▸ Gesetztes Ziel:
Gib die folgenden Daten als JSON-Liste von Strings wieder, mit einem String pro Zeile und ohne leere Zeilen. Fang ganz oben an und hör nach der Zeile mit „Looking at the screenshot, I should pos(51,149).“ auf.

▸ Gezeigte Daten:
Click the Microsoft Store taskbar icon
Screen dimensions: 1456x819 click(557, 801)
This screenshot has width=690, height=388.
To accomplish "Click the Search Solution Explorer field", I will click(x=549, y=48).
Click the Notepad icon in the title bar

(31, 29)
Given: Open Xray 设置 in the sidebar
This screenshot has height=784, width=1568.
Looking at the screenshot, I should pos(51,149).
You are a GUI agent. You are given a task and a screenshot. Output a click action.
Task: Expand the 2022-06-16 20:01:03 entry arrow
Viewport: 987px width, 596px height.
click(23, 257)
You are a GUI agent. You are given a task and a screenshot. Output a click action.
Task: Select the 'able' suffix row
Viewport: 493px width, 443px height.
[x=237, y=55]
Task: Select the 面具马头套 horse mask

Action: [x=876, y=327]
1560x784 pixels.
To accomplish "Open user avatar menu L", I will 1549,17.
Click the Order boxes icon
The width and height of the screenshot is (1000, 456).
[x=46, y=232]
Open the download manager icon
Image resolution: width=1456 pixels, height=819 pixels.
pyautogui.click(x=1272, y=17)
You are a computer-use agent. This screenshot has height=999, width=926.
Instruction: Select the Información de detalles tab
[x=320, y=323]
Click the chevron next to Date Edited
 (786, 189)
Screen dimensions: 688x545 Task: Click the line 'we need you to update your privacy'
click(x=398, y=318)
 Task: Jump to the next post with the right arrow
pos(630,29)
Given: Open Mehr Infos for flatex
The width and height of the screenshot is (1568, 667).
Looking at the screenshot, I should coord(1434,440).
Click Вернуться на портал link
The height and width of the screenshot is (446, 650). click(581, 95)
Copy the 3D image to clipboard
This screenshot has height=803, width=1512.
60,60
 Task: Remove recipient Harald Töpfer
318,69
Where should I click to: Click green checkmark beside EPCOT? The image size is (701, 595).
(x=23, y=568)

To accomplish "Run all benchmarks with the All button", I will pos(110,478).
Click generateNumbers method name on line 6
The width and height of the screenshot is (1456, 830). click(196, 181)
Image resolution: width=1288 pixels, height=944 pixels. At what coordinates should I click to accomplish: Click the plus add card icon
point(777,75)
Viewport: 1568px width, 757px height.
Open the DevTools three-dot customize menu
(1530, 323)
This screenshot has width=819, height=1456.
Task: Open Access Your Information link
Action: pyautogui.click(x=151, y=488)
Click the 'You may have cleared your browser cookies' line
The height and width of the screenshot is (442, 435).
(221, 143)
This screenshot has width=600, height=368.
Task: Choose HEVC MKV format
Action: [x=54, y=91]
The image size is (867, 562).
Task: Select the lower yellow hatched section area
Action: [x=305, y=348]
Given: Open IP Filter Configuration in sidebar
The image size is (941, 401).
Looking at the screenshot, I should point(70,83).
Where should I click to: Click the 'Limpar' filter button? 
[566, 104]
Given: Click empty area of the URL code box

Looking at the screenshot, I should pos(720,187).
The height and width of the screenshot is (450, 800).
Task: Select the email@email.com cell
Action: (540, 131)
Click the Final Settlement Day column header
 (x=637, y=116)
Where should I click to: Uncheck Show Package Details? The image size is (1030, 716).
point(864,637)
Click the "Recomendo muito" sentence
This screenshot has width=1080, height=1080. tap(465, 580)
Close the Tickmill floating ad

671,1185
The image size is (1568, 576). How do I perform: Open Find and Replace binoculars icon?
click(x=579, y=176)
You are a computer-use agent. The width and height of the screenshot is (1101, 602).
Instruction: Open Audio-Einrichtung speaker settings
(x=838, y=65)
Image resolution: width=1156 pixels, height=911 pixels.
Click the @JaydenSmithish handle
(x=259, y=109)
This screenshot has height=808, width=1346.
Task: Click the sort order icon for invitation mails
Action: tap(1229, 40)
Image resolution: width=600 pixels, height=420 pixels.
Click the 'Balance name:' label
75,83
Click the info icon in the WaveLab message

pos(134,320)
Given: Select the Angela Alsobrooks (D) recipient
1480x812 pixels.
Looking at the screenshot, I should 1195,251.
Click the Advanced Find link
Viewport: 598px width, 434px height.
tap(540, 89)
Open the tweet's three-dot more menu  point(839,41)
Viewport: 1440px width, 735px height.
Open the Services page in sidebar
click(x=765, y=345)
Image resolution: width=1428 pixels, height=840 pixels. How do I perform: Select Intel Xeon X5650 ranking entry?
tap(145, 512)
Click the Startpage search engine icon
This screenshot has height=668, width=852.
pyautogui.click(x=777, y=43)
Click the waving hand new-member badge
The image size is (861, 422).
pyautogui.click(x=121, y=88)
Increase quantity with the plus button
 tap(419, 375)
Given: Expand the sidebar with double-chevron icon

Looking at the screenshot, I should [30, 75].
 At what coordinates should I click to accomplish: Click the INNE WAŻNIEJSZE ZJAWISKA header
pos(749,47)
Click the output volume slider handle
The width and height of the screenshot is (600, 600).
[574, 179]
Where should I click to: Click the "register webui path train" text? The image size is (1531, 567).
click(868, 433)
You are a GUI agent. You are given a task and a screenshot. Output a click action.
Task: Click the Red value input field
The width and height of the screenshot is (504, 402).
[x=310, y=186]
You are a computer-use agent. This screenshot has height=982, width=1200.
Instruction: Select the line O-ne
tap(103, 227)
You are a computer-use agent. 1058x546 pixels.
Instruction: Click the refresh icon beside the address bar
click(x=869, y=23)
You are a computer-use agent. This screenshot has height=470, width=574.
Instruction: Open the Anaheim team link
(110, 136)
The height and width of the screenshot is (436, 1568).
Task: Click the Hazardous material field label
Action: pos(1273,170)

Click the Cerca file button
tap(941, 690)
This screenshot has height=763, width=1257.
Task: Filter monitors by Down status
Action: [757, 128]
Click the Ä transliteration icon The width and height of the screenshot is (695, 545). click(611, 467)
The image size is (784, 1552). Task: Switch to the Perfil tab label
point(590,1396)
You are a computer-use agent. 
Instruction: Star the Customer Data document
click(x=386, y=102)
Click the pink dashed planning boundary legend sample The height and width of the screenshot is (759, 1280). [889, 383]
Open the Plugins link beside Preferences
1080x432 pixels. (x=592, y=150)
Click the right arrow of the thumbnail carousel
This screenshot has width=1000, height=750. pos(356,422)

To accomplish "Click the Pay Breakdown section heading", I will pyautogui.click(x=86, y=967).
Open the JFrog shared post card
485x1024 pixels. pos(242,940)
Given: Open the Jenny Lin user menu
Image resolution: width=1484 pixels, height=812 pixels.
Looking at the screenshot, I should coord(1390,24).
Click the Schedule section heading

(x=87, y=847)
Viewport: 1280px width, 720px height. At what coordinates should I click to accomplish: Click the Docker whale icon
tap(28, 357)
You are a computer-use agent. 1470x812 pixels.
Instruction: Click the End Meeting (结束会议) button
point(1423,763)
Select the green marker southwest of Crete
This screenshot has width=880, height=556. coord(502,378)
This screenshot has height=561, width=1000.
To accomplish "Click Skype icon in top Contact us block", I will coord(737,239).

▸ Das Ergebnis:
[
  "Click the Microsoft Store taskbar icon",
  "Screen dimensions: 1456x819 click(557, 801)",
  "This screenshot has width=690, height=388.",
  "To accomplish \"Click the Search Solution Explorer field\", I will click(x=549, y=48).",
  "Click the Notepad icon in the title bar",
  "(31, 29)",
  "Given: Open Xray 设置 in the sidebar",
  "This screenshot has height=784, width=1568.",
  "Looking at the screenshot, I should pos(51,149)."
]